Ехали оба одним и тем же восточным экспрессом, только Мост по льготной путейской книжке, третьим классом, а Туннель в почтовом вагоне. Потом их пути разойдутся. Первый в Сызрани пересядет на товарный поезд — уже не пассажиром, а на паровоз — и посреди Волги бросит коробки в топку. Второй же покатит дальше, до самого Байкала.
Для порядка Рыбников решил лично проследить, как агенты заберут багаж — конечно, не показываясь им на глаза.
На исходе ночи вышел из пансиона, одетый а-ля маленький человек: кривой картузишка, под пиджачком косоворотка.
Коротко взглянул на розовеющий край неба и, войдя в роль, затрусил дворняжьей рысцой по Чистопрудному.
СИМО-НО-КУ
Слог первый, в котором с небес сыплются железные звезды
Итак, предположительный японец был упущен, а Дрозда вела московская охранка, посему все свои усилия петербуржцы сосредоточили на камере хранения. Багаж был сдан на сутки, из чего следовало, что скоро, никак не позднее полудня, за ним явятся.
Фандорин и Мыльников сели в секрет ещё с вечера. Как уже говорилось, в непосредственной близости от камеры хранения дежурили железнодорожные жандармы, по привокзальной площади, сменяясь, бродили мыльниковские филёры, поэтому руководители операции устроились с комфортом — в конторе «Похоронные услуги Ляпунова», что находилась напротив станции. Обзор отсюда был превосходный, и очень кстати пришлась витрина американского стекла — траурно-чёрного, пропускающего свет лишь в одну сторону.

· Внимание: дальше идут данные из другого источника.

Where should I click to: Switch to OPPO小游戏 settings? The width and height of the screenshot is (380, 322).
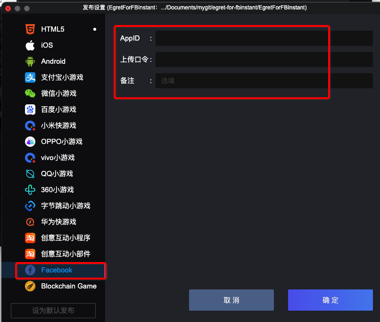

Лампу напарники не зажигали, да в ней и не было особенной нужды — поблизости горел уличный фонарь. Ночные часы тянулись медленно.
Время от времени звонил телефон — подчинённые рапортовали, что сеть расставлена, все люди на местах, бдительность не ослабевает.
О деле у Эраста Петровича и Евстратия Павловича всё уж было переговорено, а на отвлечённые темы разговор не клеился — слишком различался у партнёров круг интересов.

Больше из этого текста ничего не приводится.